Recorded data
┌──
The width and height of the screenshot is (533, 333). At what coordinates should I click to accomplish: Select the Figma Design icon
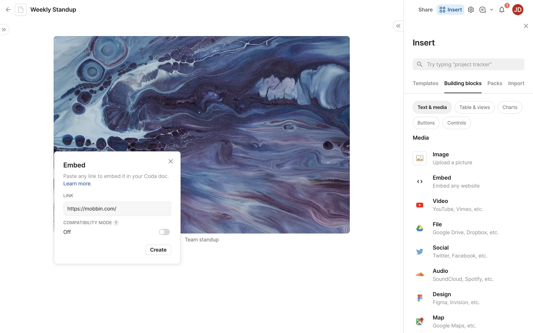419,298
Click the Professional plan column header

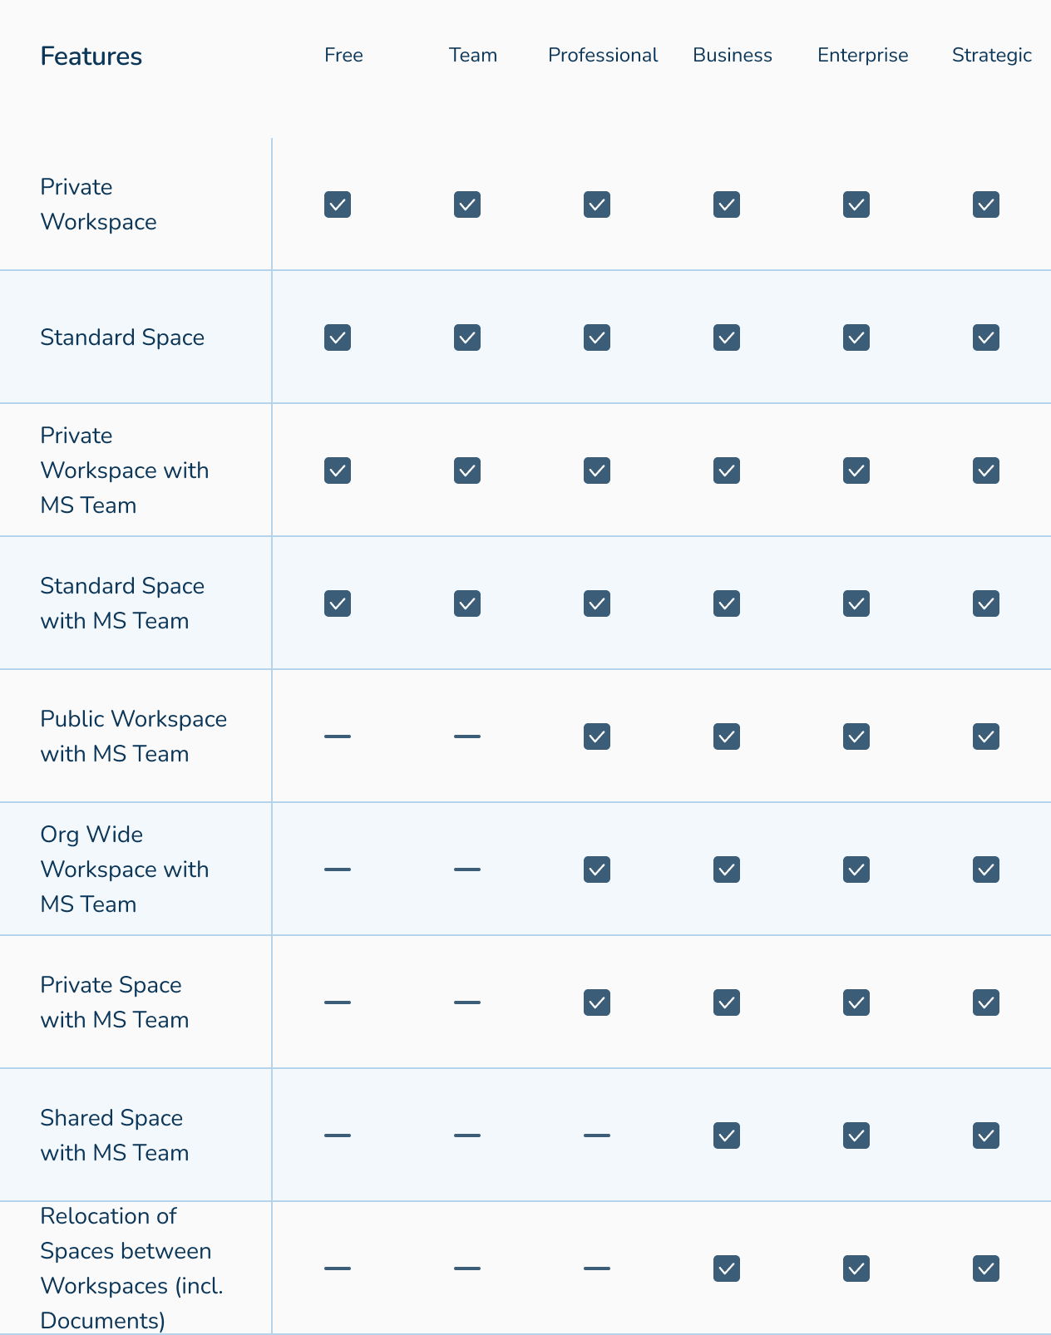(603, 55)
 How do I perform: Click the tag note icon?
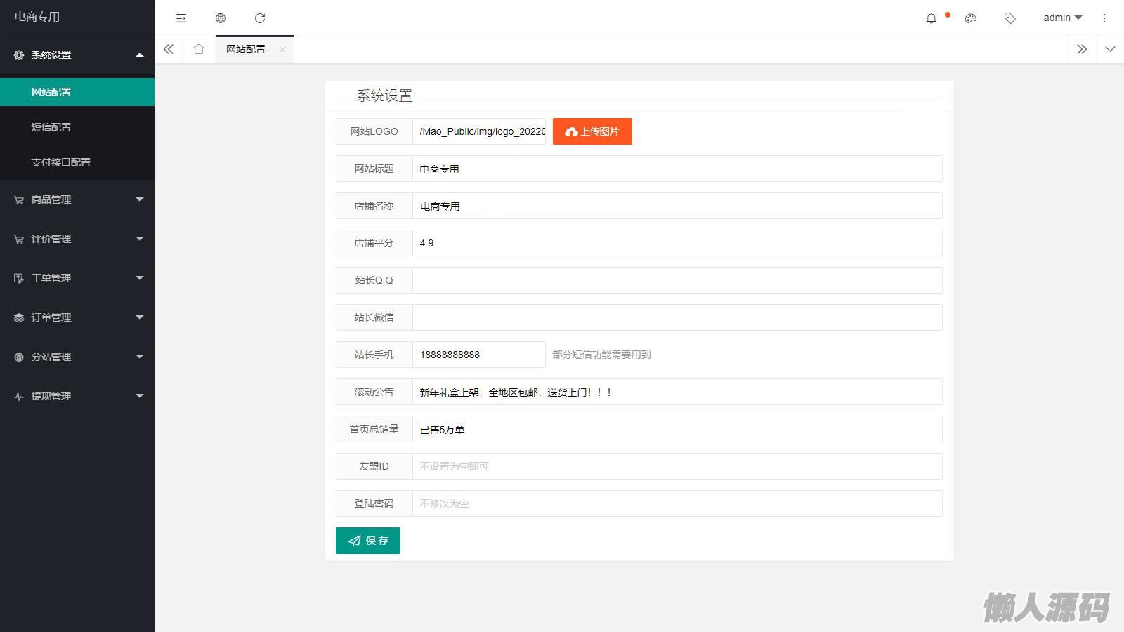[x=1010, y=18]
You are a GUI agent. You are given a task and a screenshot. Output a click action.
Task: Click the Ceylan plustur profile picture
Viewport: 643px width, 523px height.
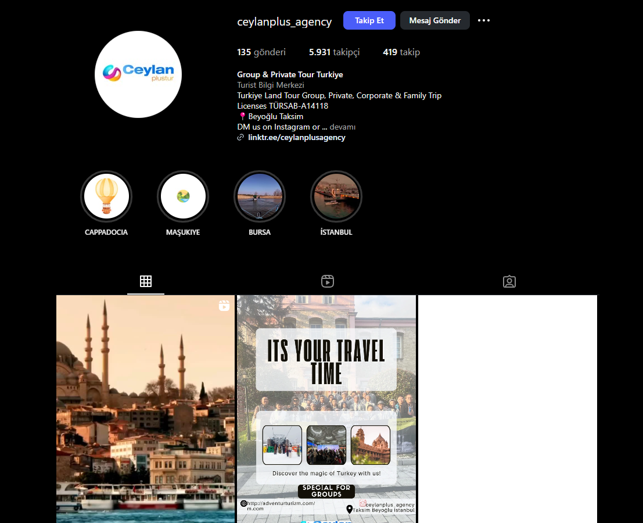138,74
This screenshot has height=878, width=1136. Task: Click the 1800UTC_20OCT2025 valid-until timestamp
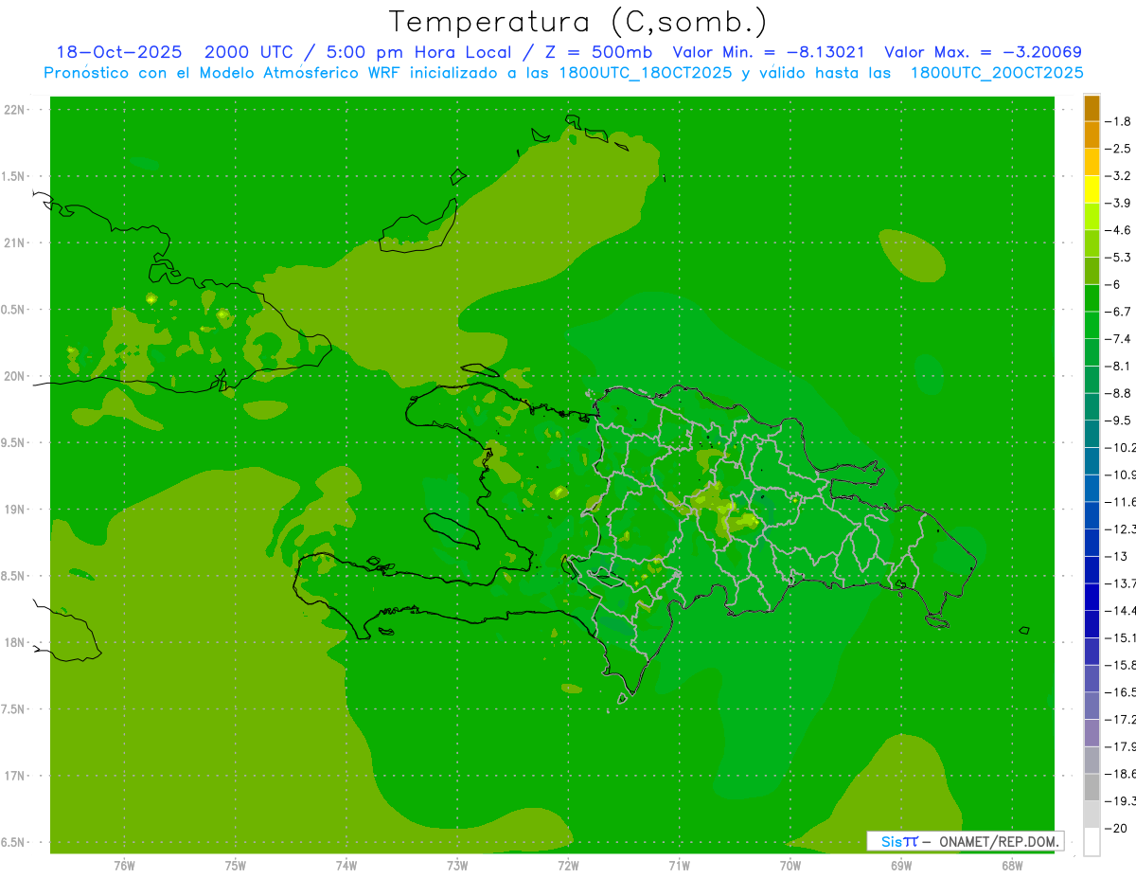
└──
- **Written instruction**: Rewrite the recorded data with every "screenshot" changed to "image" and nothing else altered. Omit the pictures from your answer.

- **Full response**:
The width and height of the image is (533, 333). At what coordinates should I click to accomplish: Select the Figma Design icon
419,298
Click the Professional plan column header

(603, 55)
 How do I perform: Click the tag note icon?
[x=1010, y=18]
You are a GUI agent. You are given a task and a image. Output a click action.
Task: Click the Ceylan plustur profile picture
Viewport: 643px width, 523px height.
138,74
This image has height=878, width=1136. Task: Click the 1800UTC_20OCT2025 valid-until timestamp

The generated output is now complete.